There are three ways by which to measure appropriate in this context; RAW, emulative, and challenging.


The animate dead spell says (emphasis mine):

Choose a pile of bones or a corpse of a Medium or Small humanoid within range. Your spell imbues the target with a foul mimicry of life, raising it as an undead creature. The target becomes a skeleton if you chose bones or a zombie if you chose a corpse (the GM has the creature's game statistics).

Skeleton does in this context mean the specific creature, which is a Medium sized undead with a CR of 1/4. It may be worth noting that assuming babies are Tiny (DM's call) their bones is an invalid target of animate dead (for a lot of tables I would think this is completely fine).


If we allow some fudging of the rules (as is a DM privilege) and we simply want to find a representation for what this should be in the world (i.e. irrespective of the challenge to a party; see below) we can most easily accomplish this through modifying the skeleton stat block. There is no right answer for which/how many of these modifications to make, so it's going to up to you. (The full guidelines for creating/modifying can be found in the Dungeon Master's Guide p. 273.)

The most obvious thing to change is the creatures size: from Medium to Tiny. The only rule relating to this is its hit die changing from d8s to d4, but if give it one more hit die (to 3) it keeps the 13 hit points and its CR is not changed.1

The second change would most likely be to replace the weapons it has with a claw attack. If you let the baby skeleton use Dexterity for the attack and deal 1d6 slashing damage (+ Dex) you are not changing its expected damage and therefore not its CR.

Third, something that crawls on the ground might be considered slower than something that can walk, so you might want to lower its speed (say from 30 to 20). Minor changes to speed should not affect a monsters CR according to the DMG guidelines.2

If you think a baby skeleton should be less dangerous than an adult skeleton (considering both are raised using the same amount magical energy; i.e. same spell) you need to lower its CR. We might also want to make it more dangerous than a crawling claw (CR 0) because its just a hand (and we have a whole baby). We only have one option for CR and that is 1/8. There aren't any sure-fire way to do this accurately, but lowering either the damage or hit points of the skeleton should be enough, so you might just want let it keep 2 hit dice from the above consideration and call it a day.

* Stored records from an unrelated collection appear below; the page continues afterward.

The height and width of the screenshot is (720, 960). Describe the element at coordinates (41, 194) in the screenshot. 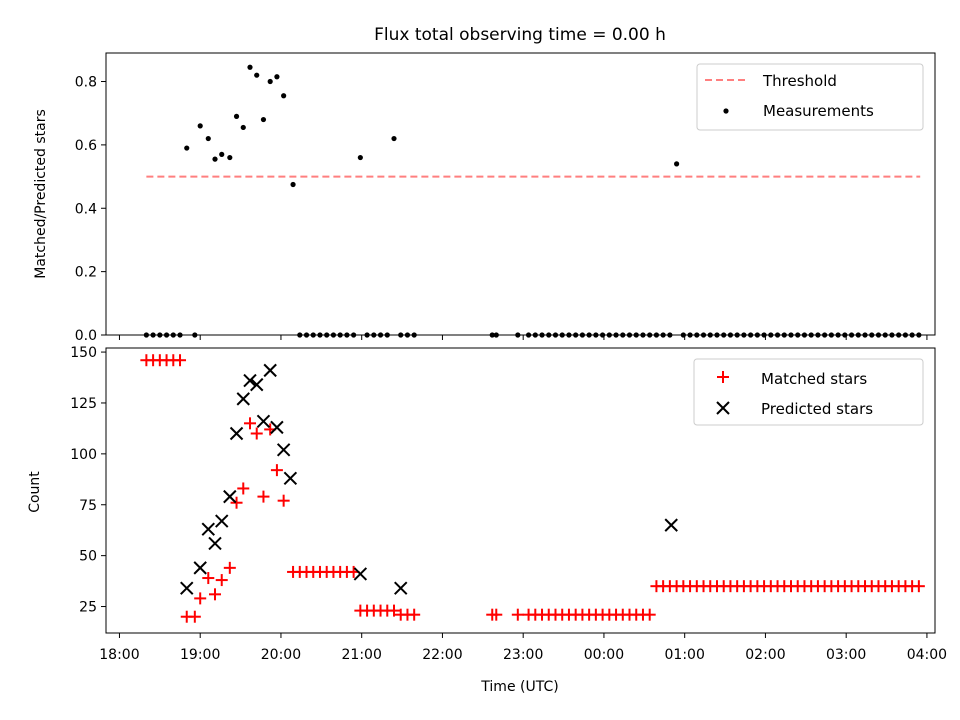

I see `top-y-axis-label: Matched/Predicted stars` at that location.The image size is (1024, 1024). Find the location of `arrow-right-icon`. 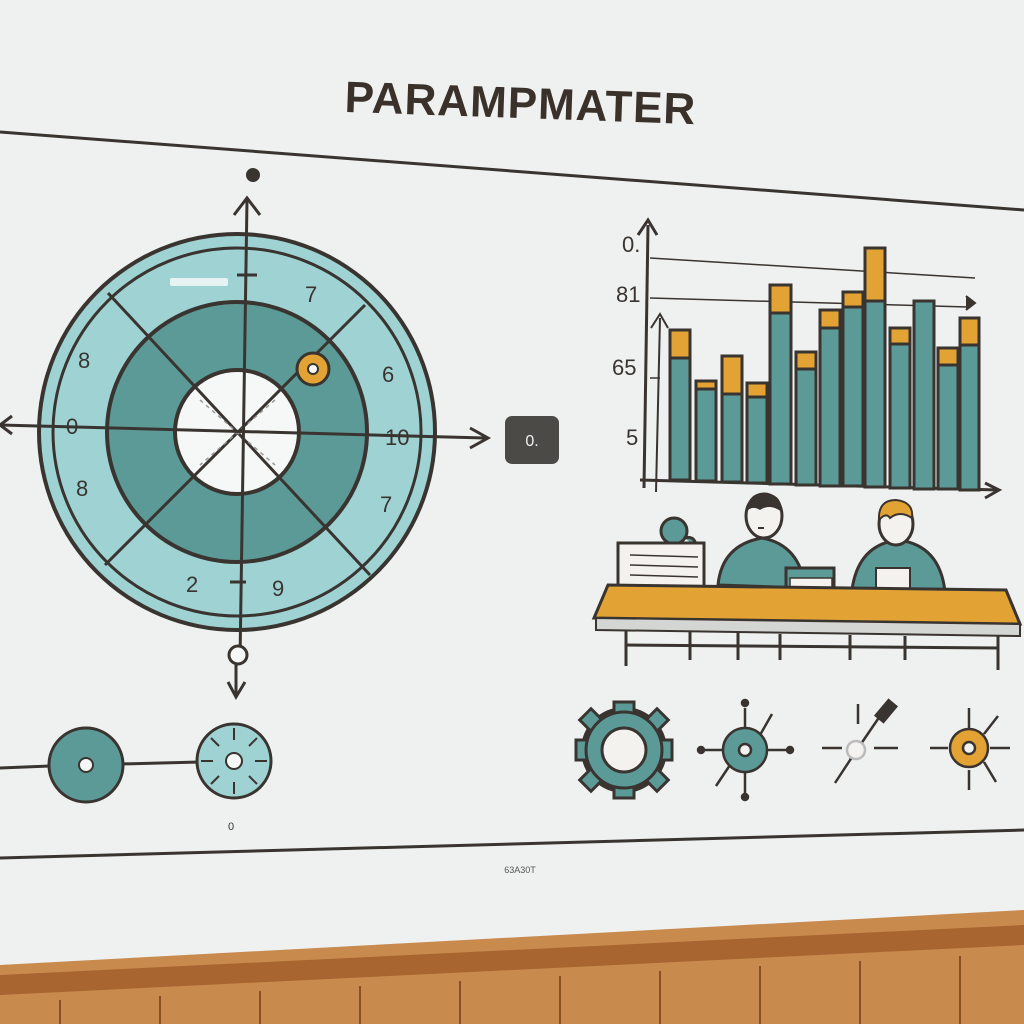

arrow-right-icon is located at coordinates (480, 438). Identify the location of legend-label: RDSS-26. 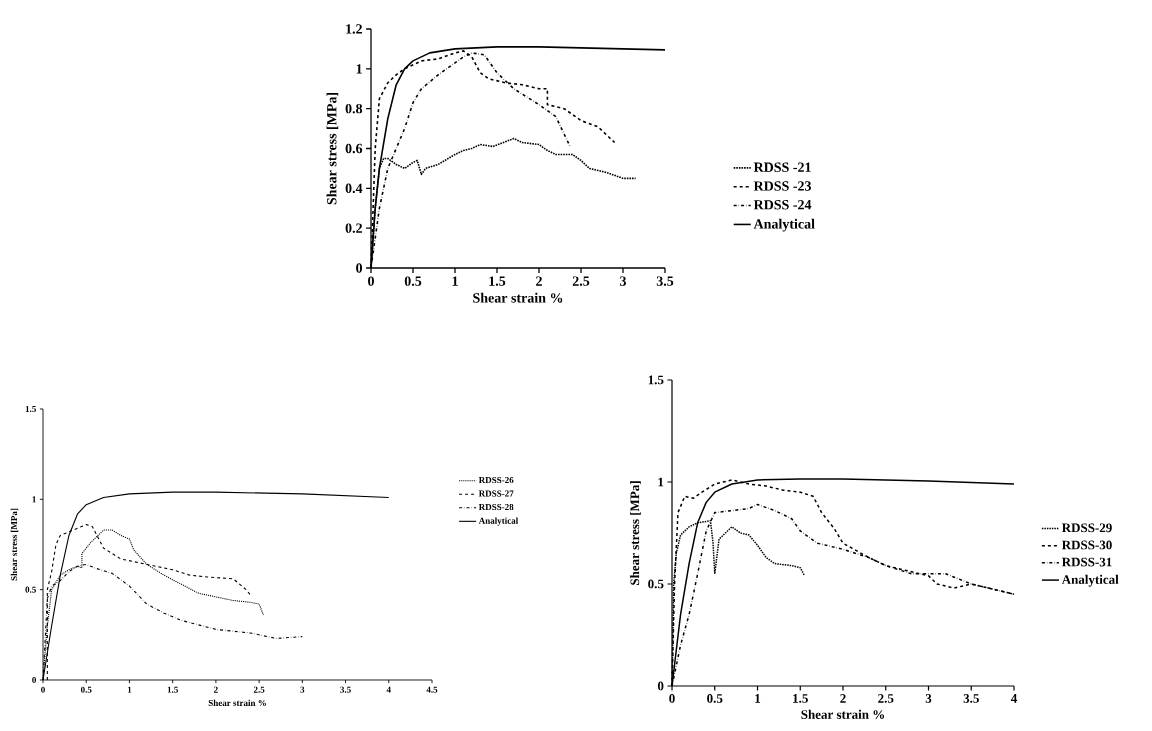
(496, 480).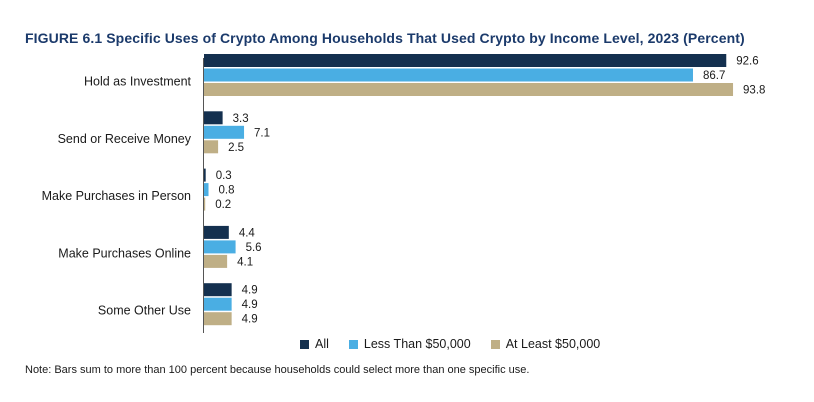 This screenshot has height=402, width=814. I want to click on bar-make-purchases-in-person-all, so click(205, 175). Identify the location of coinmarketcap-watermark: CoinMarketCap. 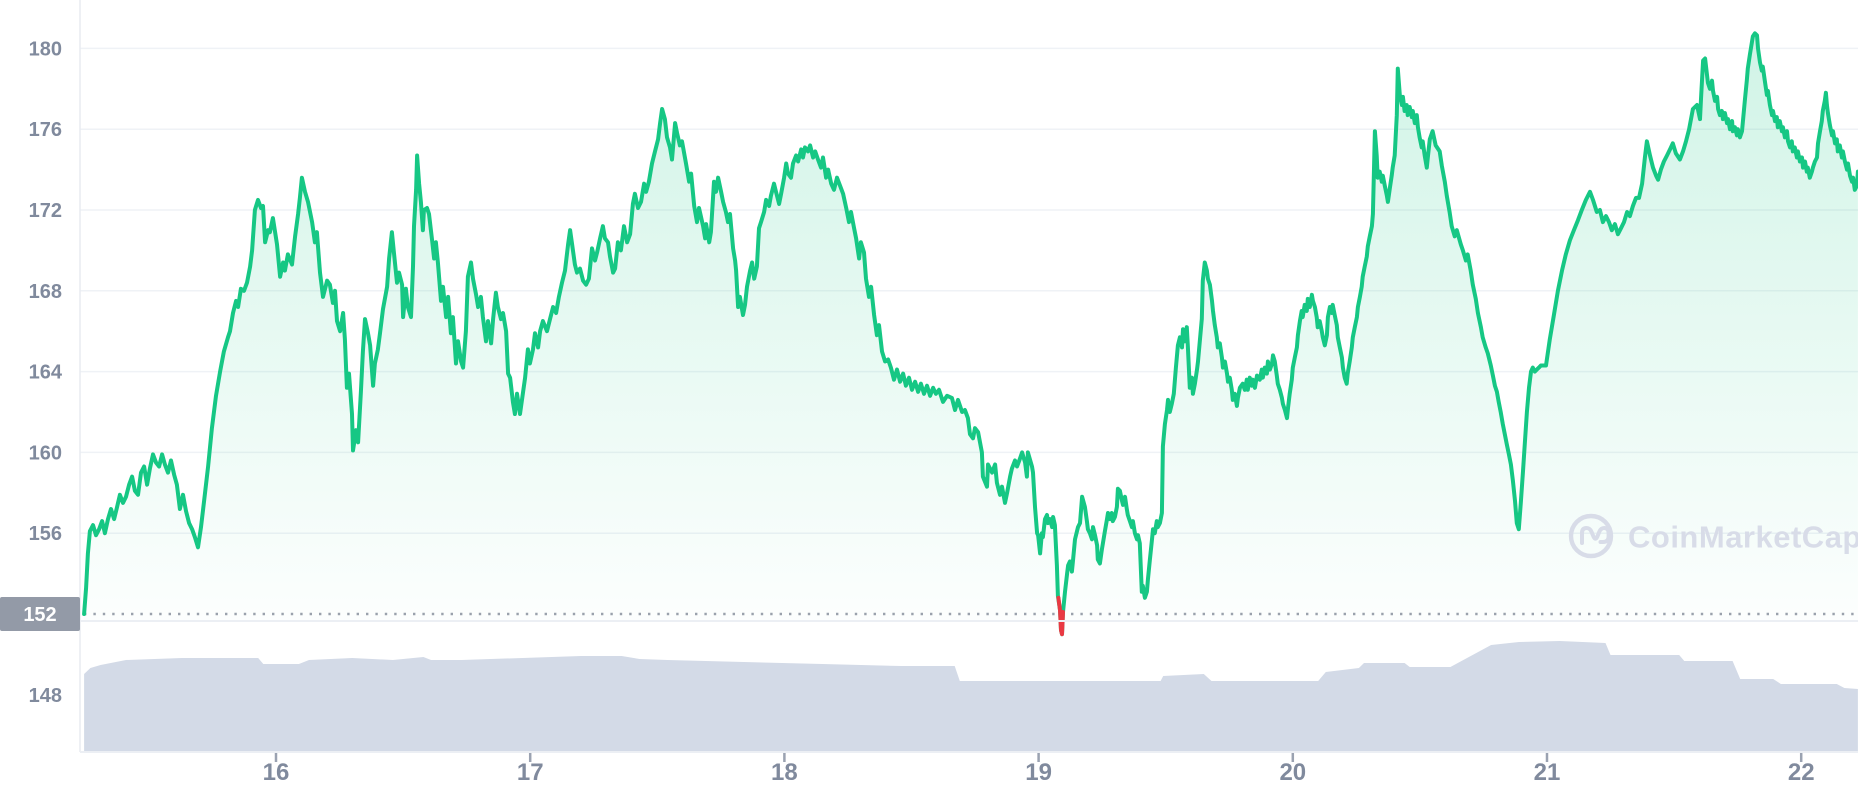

A singular CR 1/4 creature isn't a threat to a even a 1st-level party. So if you want this encounter to be more challenging you need to find a CR which would be appropriate for your party3 and make modifications such as the ones above to fit it as the creature you want. However making a higher CR skeleton puts us thoroughly into the realm of homebrewing which means there are too many factors and options for this answer to address them appropriately. If you do go down this route and you are uncertain you've gotten it right you can come back and ask if you've gotten it right (as a new question obviously), making sure to follow our homebrew review guidelines.

1: There are no rules associated with the number of hit points a monster has, or more accurately they have a number of hit dice so that they have the appropriate/desired number of hit points.

2: Obviously if has no speed, or a speed such that one or more party members can't get to it (in particular flying) its CR might have to be adjusted, but how much is difficult to determine accurately (read: to be done in playtest) as it will vary heavily with party composition. A party with range will be under little to no threat from something that can't move, and a all melee party will have no chance against a creature with flight and ranged attacks. The environment is also a factor to move speeds and inside non-massive rooms a change from 30 to 20 walk speed is completely ignorable.

3: For four adventurers it is nominally equal to their level, though you may wish to look at the table on page 88 of Xanathar's Guide to Everything. Also note that as always you might need to adjust CR depending on party optimization/playstyle, specifically appropriate features (such as Turn Undead), and magic items and similar.